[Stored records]
*** Begin section ***

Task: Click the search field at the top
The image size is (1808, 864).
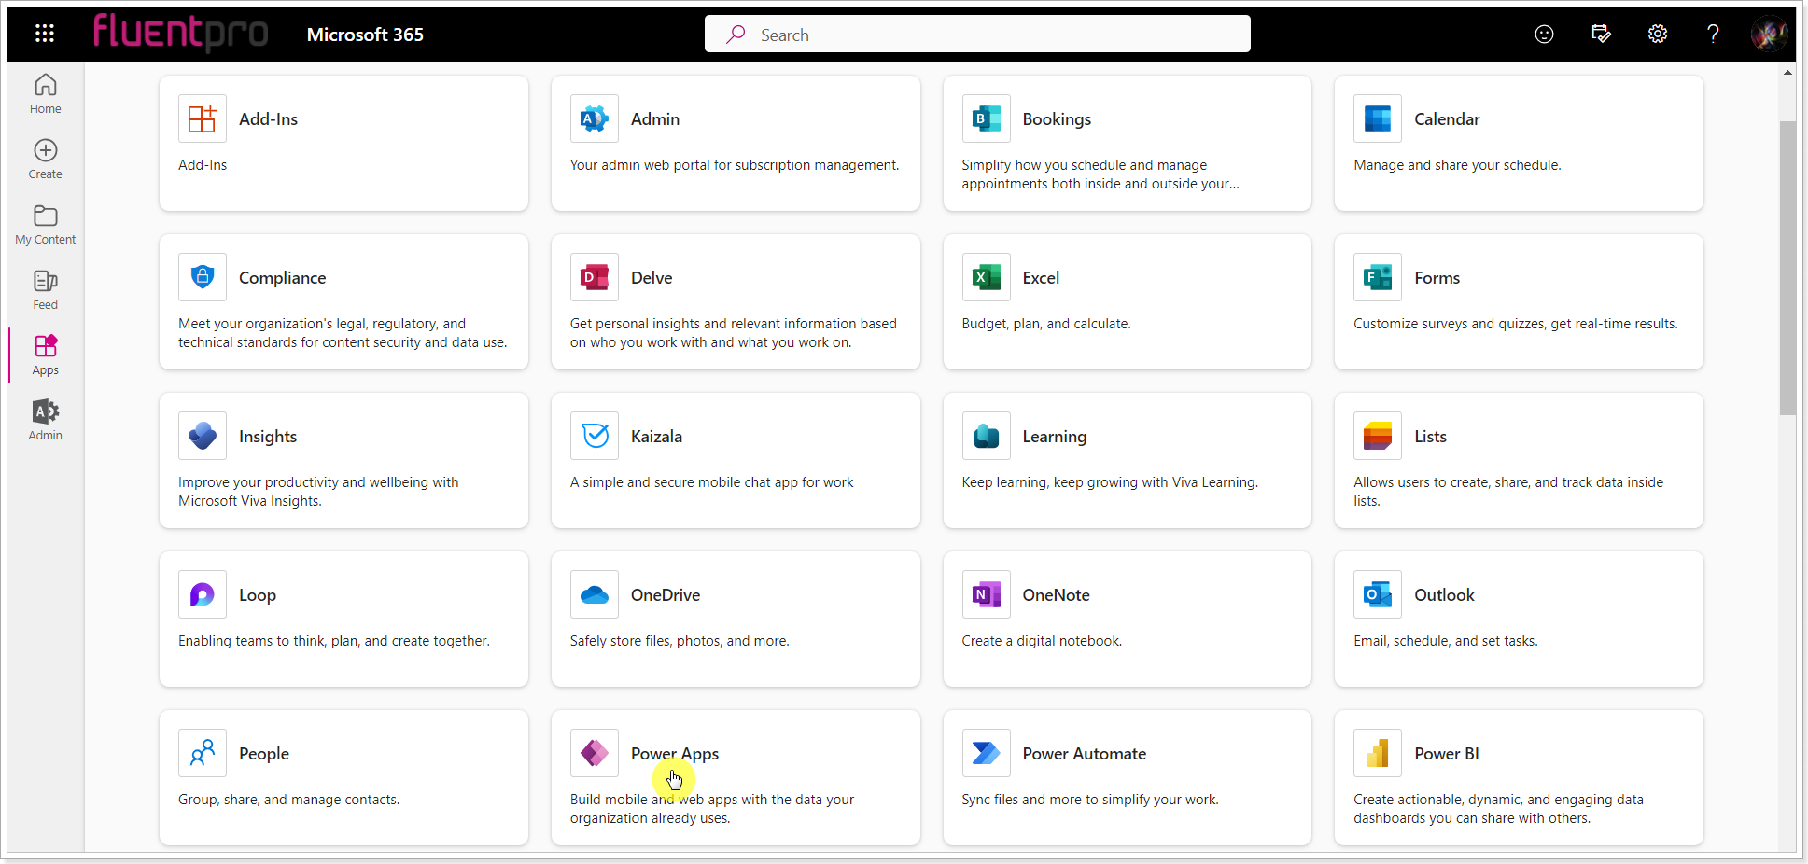Action: [x=976, y=34]
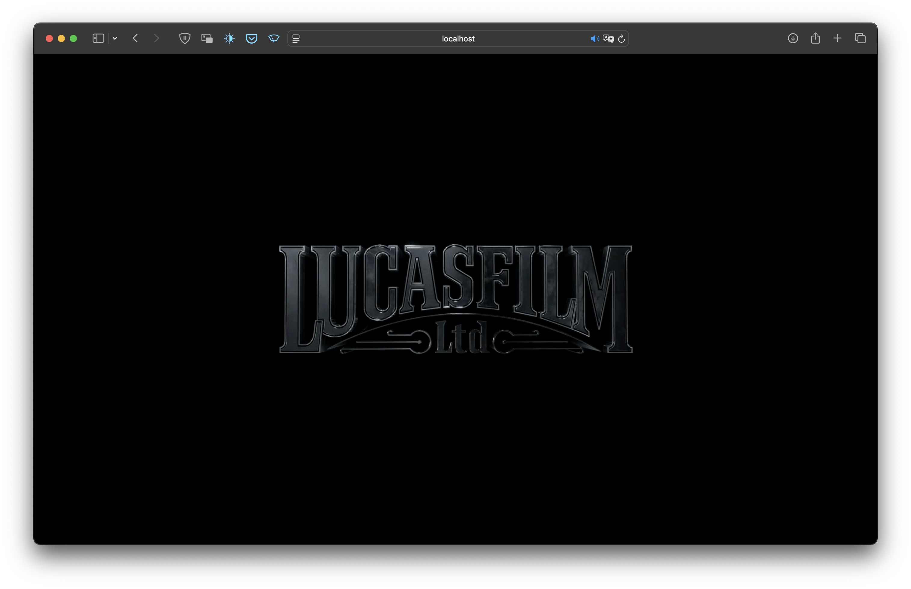Open the translate page icon
This screenshot has width=911, height=589.
click(608, 39)
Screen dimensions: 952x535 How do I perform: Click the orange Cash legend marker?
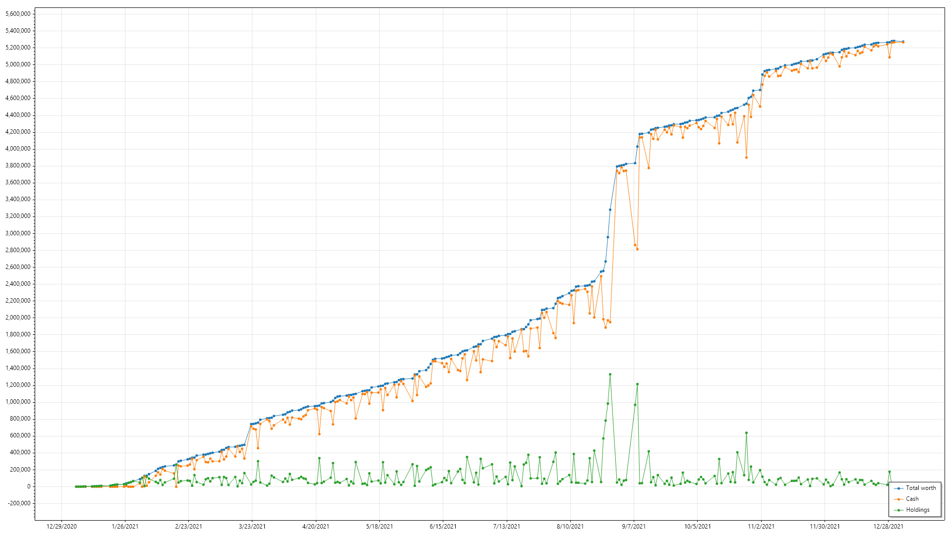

*** End section ***

Assignment: Transcribe every line of the data exactly. No pictures go in the copy.

Exercise result:
Task: Click the search field at the top
The image size is (1808, 864).
Action: [x=976, y=34]
Open the translate page icon
This screenshot has width=911, height=589.
click(608, 39)
Screen dimensions: 952x535 How do I perform: Click the orange Cash legend marker?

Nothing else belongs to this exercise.